#### Task inputs
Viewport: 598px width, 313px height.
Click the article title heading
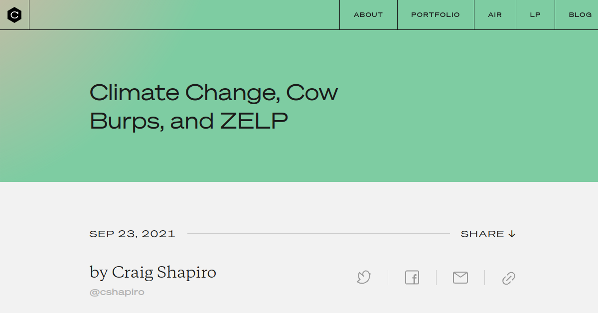(x=213, y=106)
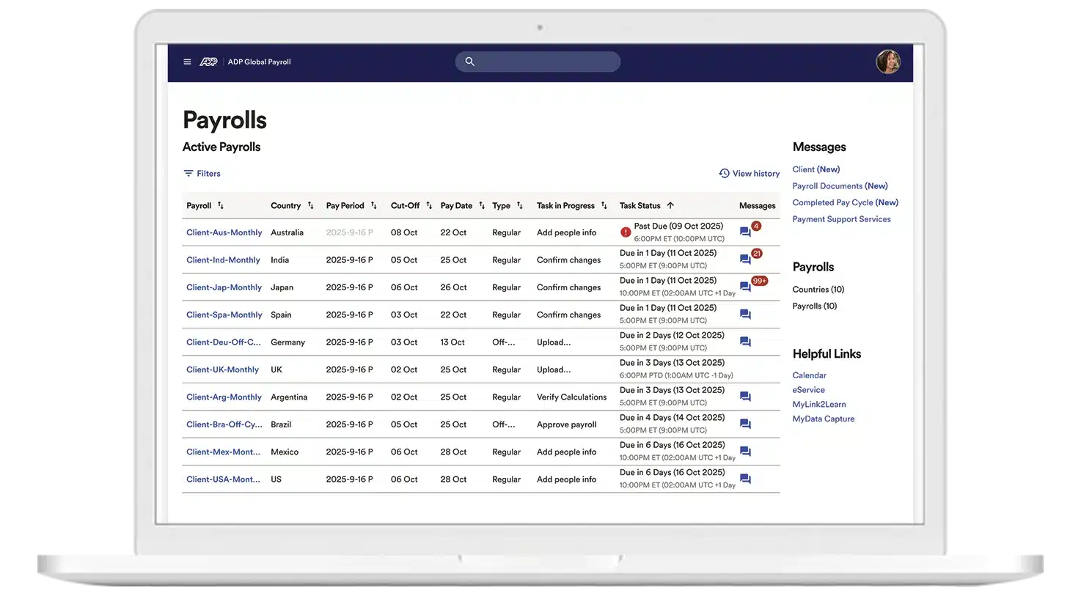Screen dimensions: 1081x596
Task: Open the Filters panel
Action: click(x=201, y=173)
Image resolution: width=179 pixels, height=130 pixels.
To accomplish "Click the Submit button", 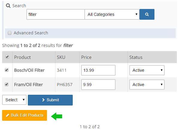I will 50,100.
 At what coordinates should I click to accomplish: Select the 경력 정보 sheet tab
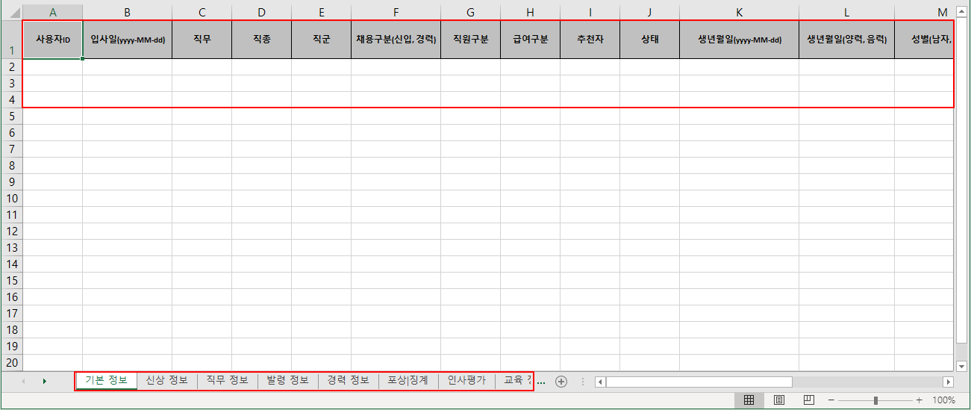pyautogui.click(x=348, y=381)
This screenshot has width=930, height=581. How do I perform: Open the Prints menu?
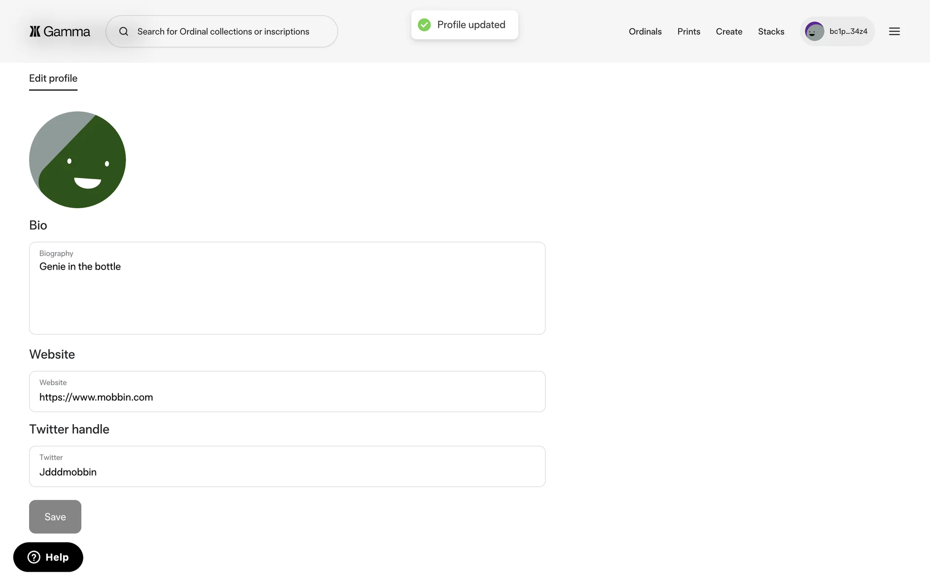(688, 31)
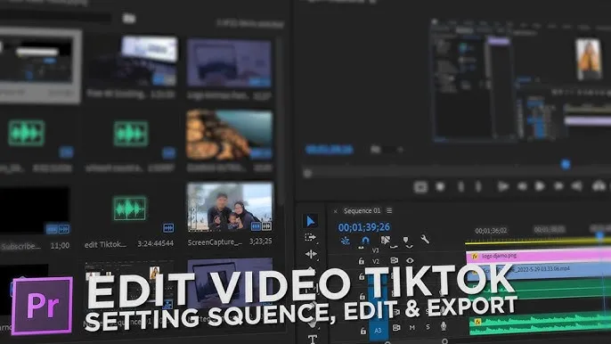Select the Selection arrow tool
The height and width of the screenshot is (344, 611).
click(311, 221)
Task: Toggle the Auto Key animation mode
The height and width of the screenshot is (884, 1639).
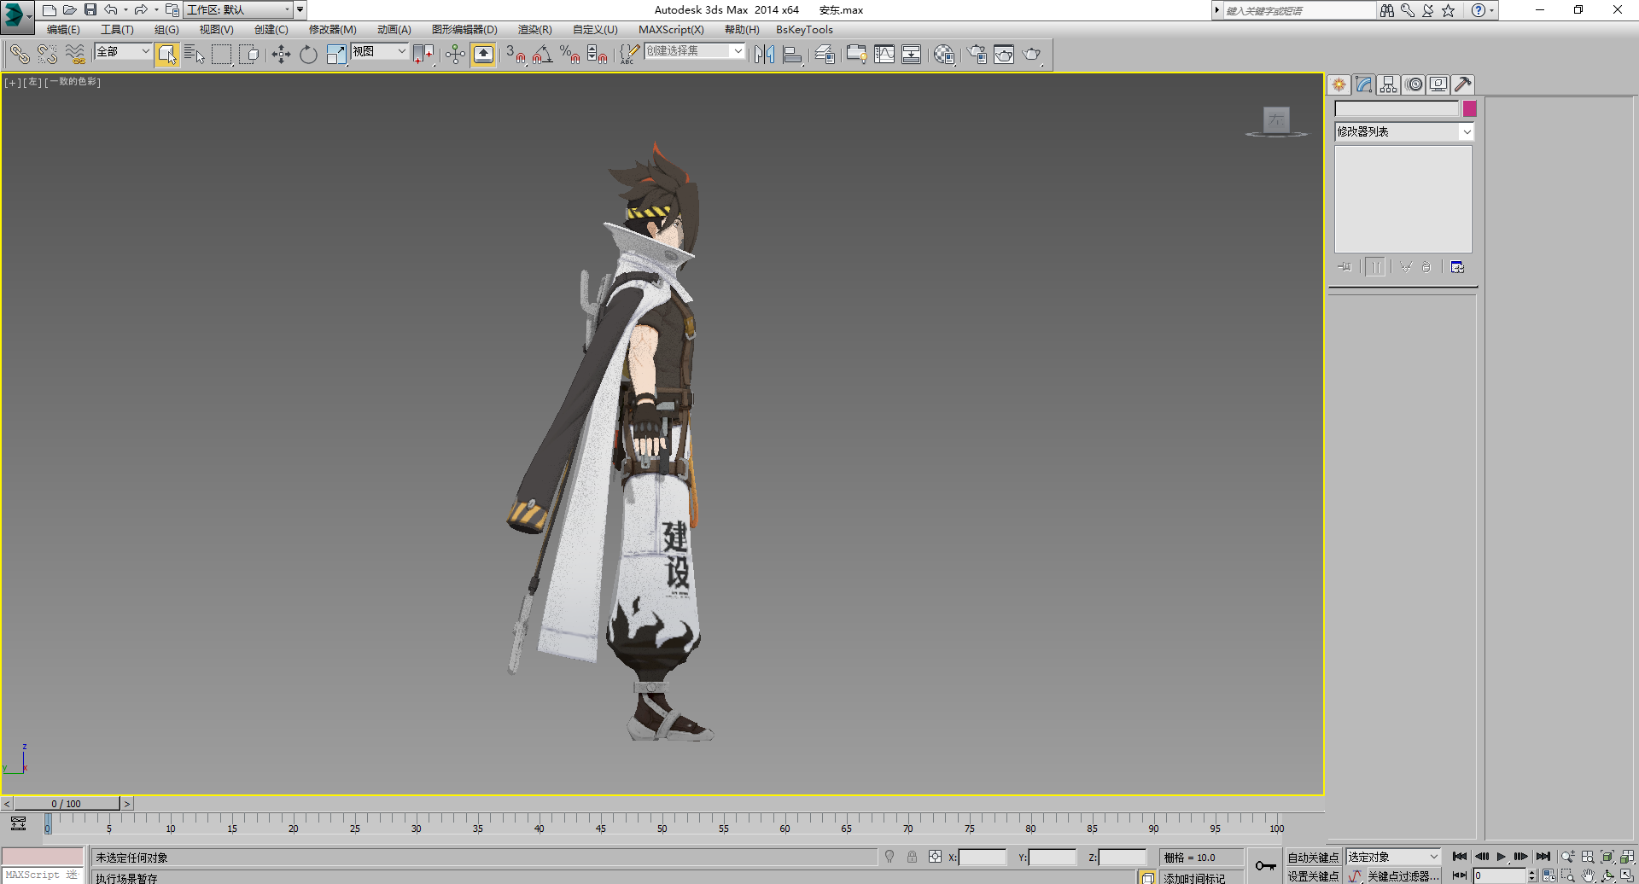Action: click(x=1313, y=857)
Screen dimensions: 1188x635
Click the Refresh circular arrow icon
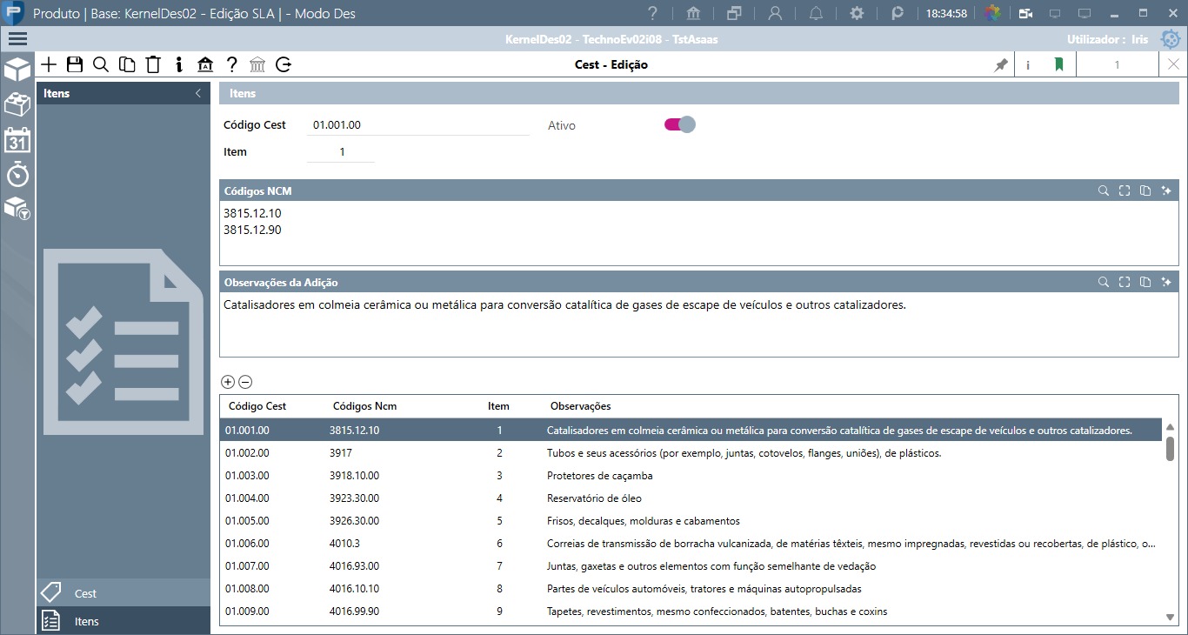click(284, 64)
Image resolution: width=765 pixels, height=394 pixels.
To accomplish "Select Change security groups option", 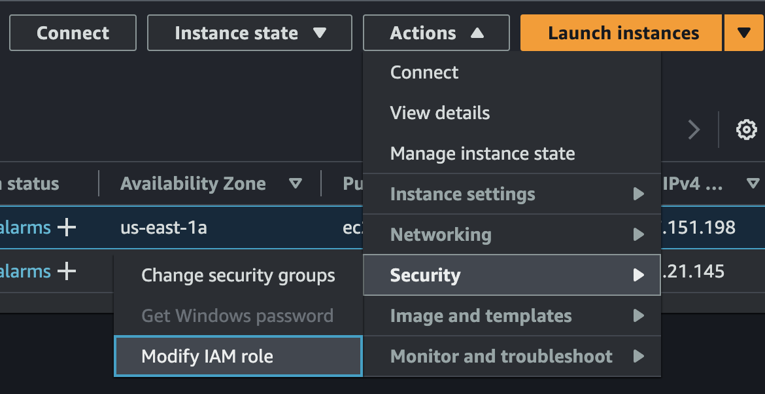I will 238,276.
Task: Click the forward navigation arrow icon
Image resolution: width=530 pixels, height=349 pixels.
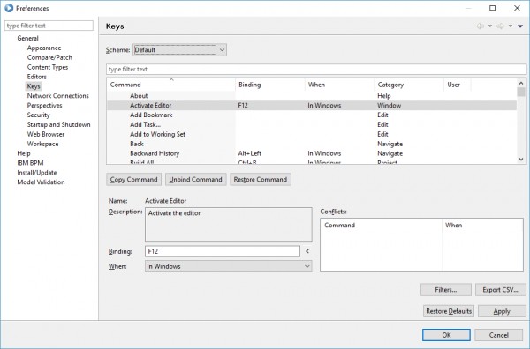Action: pos(500,26)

#### Problem description
Pull out each line of the records above that contains the string "width".

#### Exercise answer
Viewport: 598px width, 313px height.
Image resolution: width=179 pixels, height=130 pixels.
This screenshot has width=930, height=581. How do I perform: Open the Prints menu?
The height and width of the screenshot is (344, 611).
The height and width of the screenshot is (884, 1639).
Image resolution: width=765 pixels, height=394 pixels.
Image resolution: width=530 pixels, height=349 pixels.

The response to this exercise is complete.